Now well into middle age, I have been a professional painter now for over twenty five years and have did okay with my career in art. I do what I want basically, earn a decent living, get some recognition here and there and have established my own little niche with my work.

It’s a decent place to be at this point in my career and a lot of young artists would love to be in my position.

But most days, even when I feel the tiredness from the wear and tear of the years weighing on me physically, I still feel new to this whole art thing, like I have just scratched the surface with my work.
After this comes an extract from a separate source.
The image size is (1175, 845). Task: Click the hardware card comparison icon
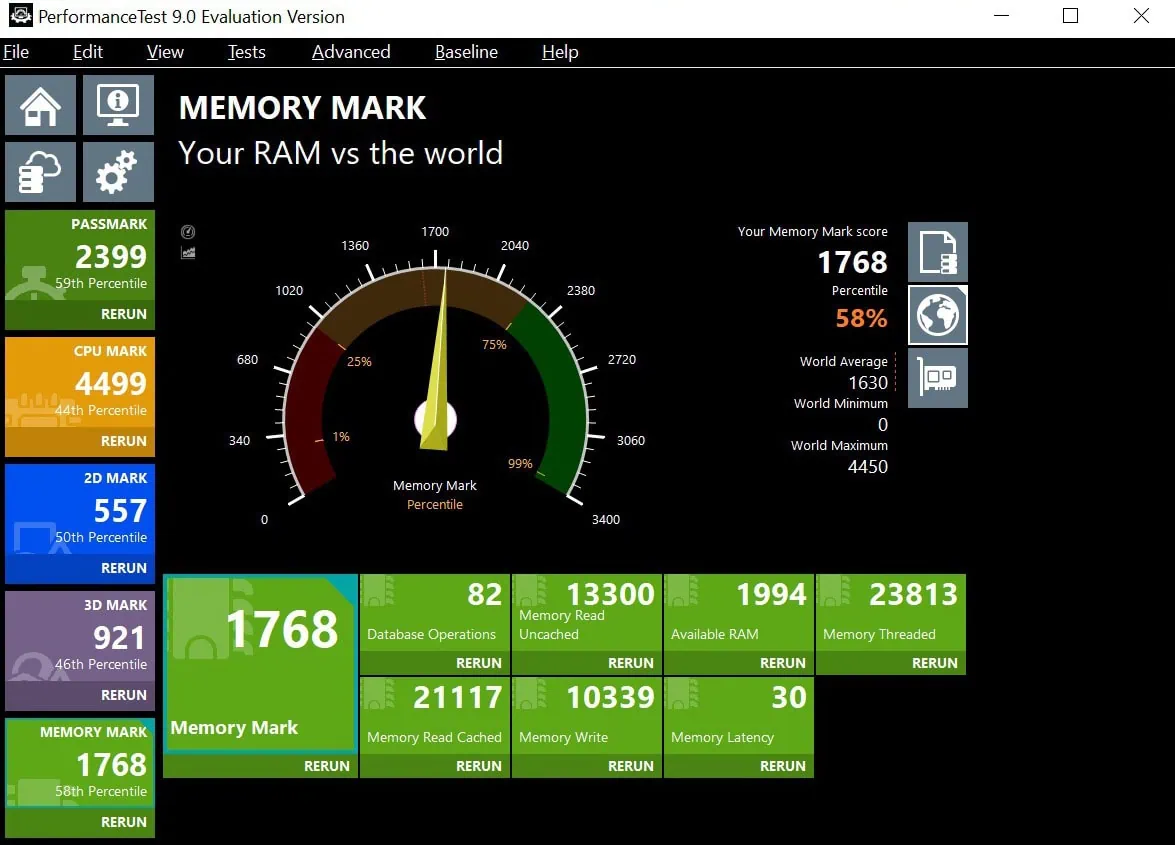[x=937, y=378]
As Giacometti points out, I feel like there is a whole life, an endless horizon, ahead of me that is filled with all sorts of new possibilities.

New forms, new expressions, new inspirations, new voices and more– all yet unseen and unknown. Just something.

And again like Giacometti, I feel a huge gnawing desire to find that something but don’t have a clue as to what it might yet be.

That was the same feeling that I had when I was first experimenting with painting years ago. I had a hazy vision in the recesses of my mind that I wanted to pull out but didn’t truly know what it was or what it might look like until it had emerged. When it did finally come out, I instantly recognized it for what it was and what it could mean for me. I ran with the inspiration from it for many years.

But at some point during these years, I began to sense that another vision of the same sort resides somewhere down there in my mind, one that had yet to be found. One that I won’t know until it comes out.

So, though I am a sometimes tired middle-aged guy, I know that I am still a child artistically, one who still sees the whole wide world and all its potential before him.

I work and wait in anticipation that this child’s voice will someday be heard.